NOTE: At this point, we encourage you to mix and match segmentation criteria to experience low-latency queries even as complex conditions are added. You can use the Query Builder to help construct queries in PQL.

Query builder

What’s Next?

We hope that this hands-on experience has further demonstrated the power of FeatureBase to power real-time analytics workflows at scale. While this example focused on a customer segmentation use case, the same type of workflows are often used in anomaly detection or business process optimization use cases and continues to perform as workloads grow to trillions of records. Additionally, FeatureBase excels at combining streaming and historical data in real-time, allowing you to analyze data as soon at is available in FeatureBase with no need for time-consuming preprocessing or preaggregation.
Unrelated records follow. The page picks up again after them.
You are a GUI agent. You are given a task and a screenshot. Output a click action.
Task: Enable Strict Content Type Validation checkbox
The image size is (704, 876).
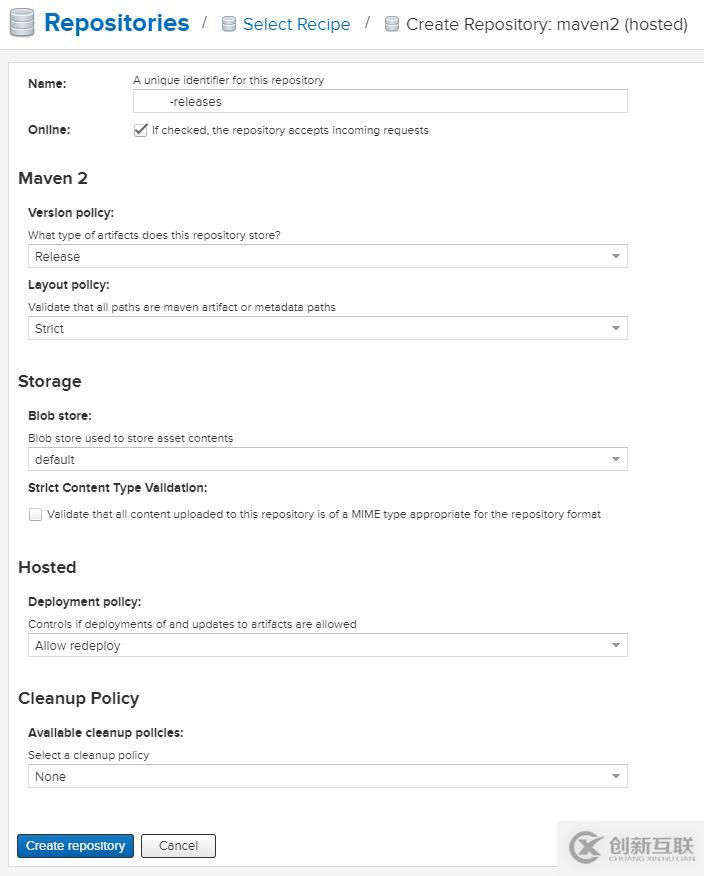click(36, 515)
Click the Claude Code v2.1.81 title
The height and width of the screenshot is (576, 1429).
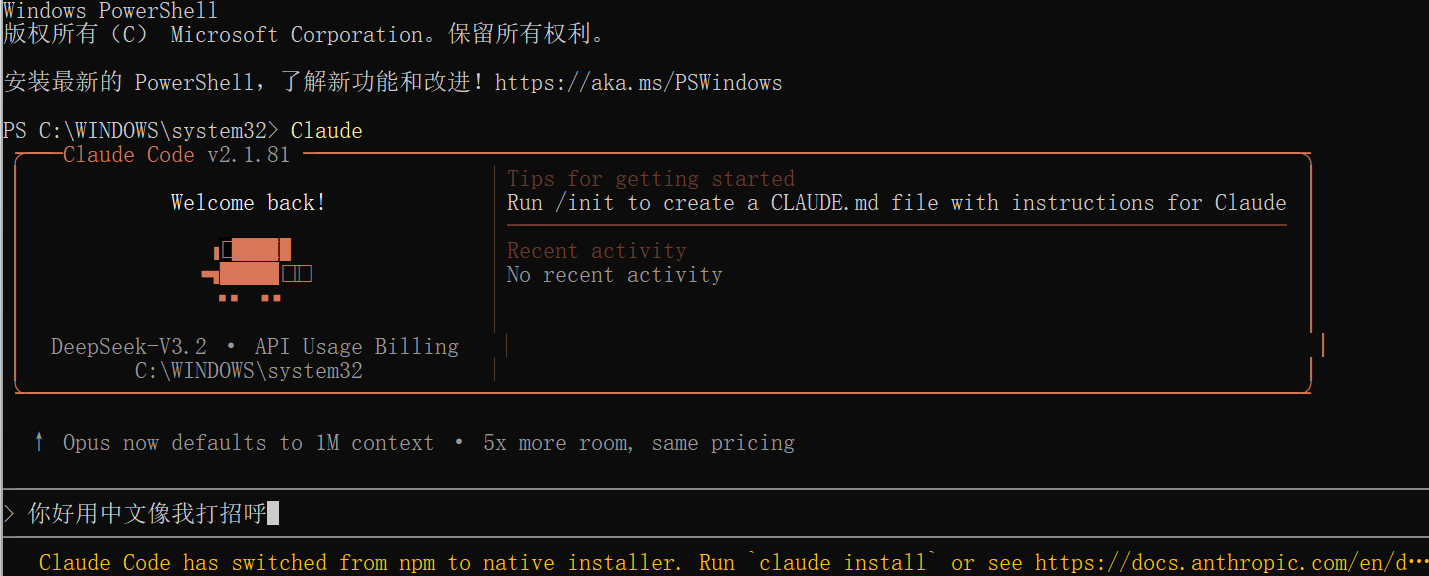(x=177, y=155)
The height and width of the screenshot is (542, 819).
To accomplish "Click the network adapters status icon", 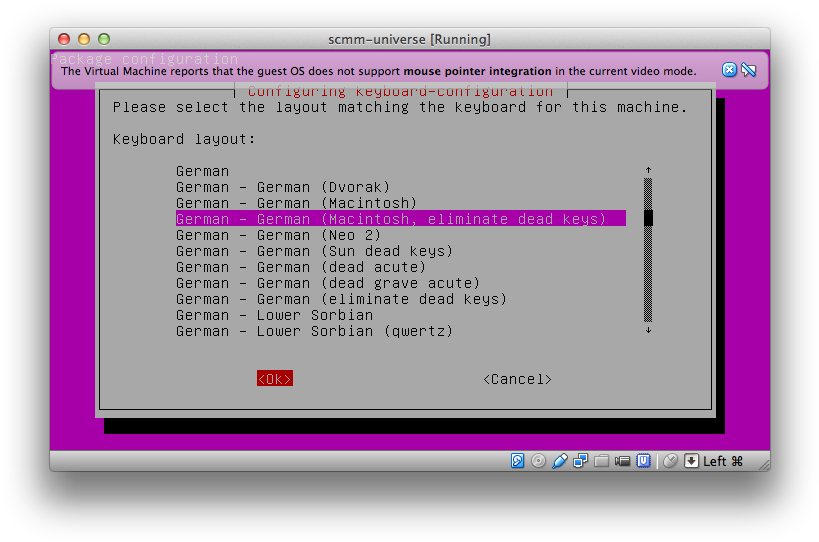I will (x=581, y=461).
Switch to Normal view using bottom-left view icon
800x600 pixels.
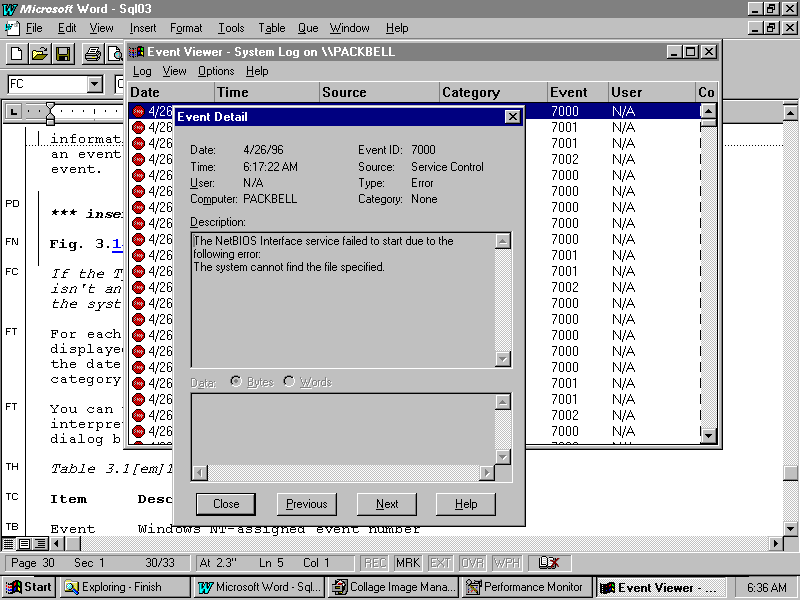[x=9, y=544]
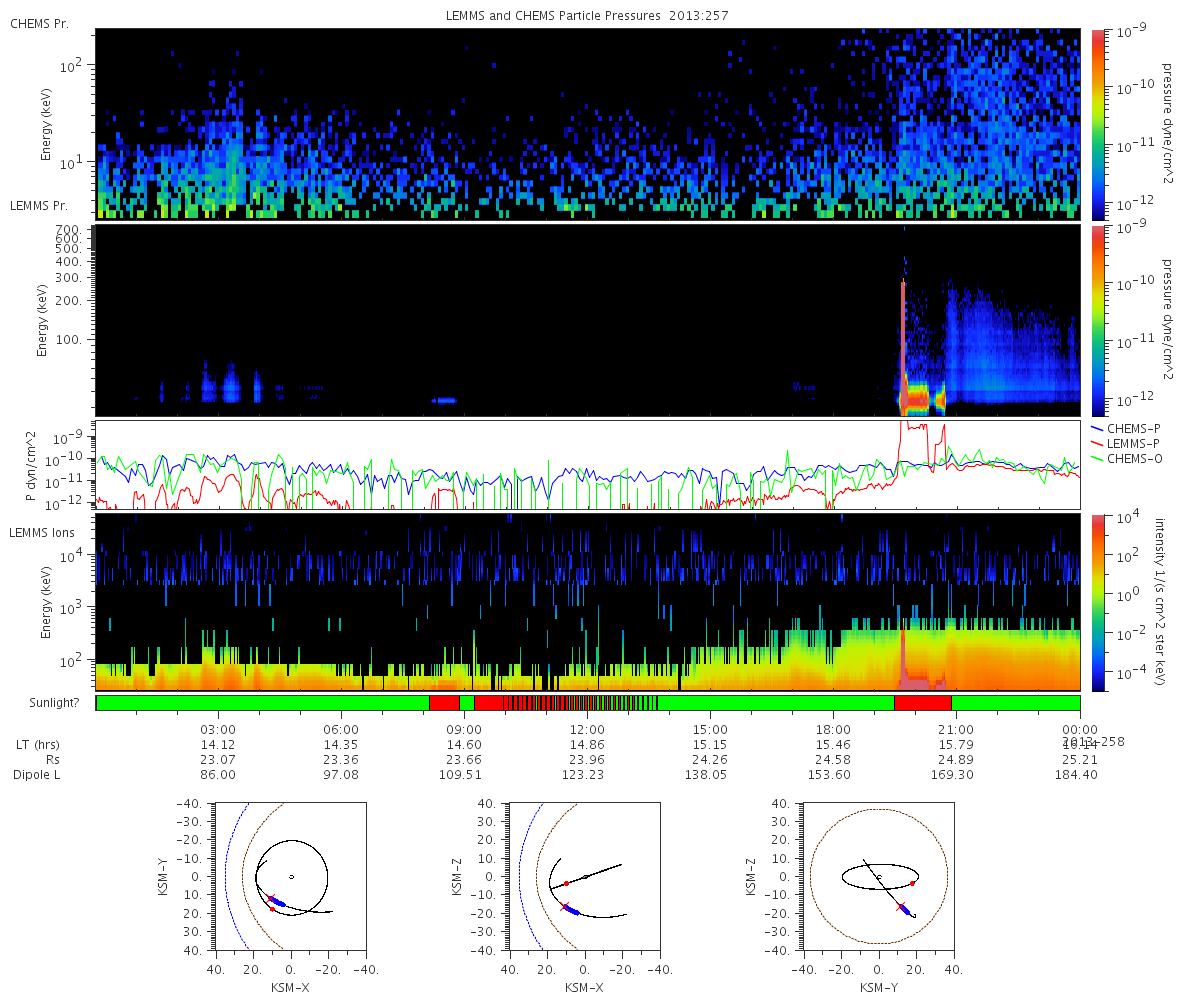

From here, partner with your FeatureBase representative to better understand how FeatureBase will work for your organization’s specific needs.

Queries

Data Exploration

SELECT * FROM cseg LIMIT 10;

SELECT COUNT(*) FROM cseg;

Complex Segmentation

SELECT count(*) FROM cseg WHERE age = 45 AND income>50000 AND (skills='Ms Office' OR skills='Excel');

Aggregations

SELECT SUM(income) FROM cseg;

SELECT SUM(income) FROM cseg where income > 5000;

SELECT AVG(income) FROM cseg;

JOINS

SELECT count(*) AS count
FROM cseg AS t1
INNER JOIN skills AS t2 ON t1._id = t2.id
WHERE t2.bools = 'available_for_hire' AND t1.hobbies = 'Teaching';

Grouping with Complex Conditions

[cseg]GroupBy(
Rows(hobbies),
sort="count desc",
having=CONDITION(count > 200000000)
);

Top K

[cseg]TopK(hobbies, k=5);

[cseg]TopK(hobbies, k=10, filter=Intersect(Row(sex=Female),Row(hobbies='Scuba Diving')));